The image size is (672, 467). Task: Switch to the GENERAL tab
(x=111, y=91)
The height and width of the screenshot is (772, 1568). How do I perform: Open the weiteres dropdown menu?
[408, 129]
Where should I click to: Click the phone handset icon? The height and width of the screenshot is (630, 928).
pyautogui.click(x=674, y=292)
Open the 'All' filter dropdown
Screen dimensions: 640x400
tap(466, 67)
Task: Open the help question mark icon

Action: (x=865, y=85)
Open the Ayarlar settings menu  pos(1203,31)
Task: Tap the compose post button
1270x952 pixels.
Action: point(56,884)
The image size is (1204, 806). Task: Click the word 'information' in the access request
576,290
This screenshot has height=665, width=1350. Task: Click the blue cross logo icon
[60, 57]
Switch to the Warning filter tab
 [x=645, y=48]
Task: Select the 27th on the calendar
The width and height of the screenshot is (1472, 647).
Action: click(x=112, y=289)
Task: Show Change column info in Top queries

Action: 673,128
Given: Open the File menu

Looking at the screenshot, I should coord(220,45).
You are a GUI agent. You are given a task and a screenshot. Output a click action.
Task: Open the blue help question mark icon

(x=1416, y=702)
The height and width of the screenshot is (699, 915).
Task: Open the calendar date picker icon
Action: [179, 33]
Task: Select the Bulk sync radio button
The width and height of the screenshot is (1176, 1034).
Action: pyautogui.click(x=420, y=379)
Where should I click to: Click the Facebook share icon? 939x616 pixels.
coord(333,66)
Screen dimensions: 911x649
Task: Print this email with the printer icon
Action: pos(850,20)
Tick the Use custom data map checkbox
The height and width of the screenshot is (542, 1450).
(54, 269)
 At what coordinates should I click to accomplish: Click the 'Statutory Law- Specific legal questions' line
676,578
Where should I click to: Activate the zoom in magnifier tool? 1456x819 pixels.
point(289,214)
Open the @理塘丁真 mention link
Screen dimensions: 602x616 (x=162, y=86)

#### [Task instructions]
Please copy only the lines from the one with "At what coordinates" through the final line of the records above, both ends included.

#### [Answer for the task]
 At what coordinates should I click to accomplish: Click the 'Statutory Law- Specific legal questions' line
676,578
Where should I click to: Activate the zoom in magnifier tool? 1456x819 pixels.
point(289,214)
Open the @理塘丁真 mention link
Screen dimensions: 602x616 (x=162, y=86)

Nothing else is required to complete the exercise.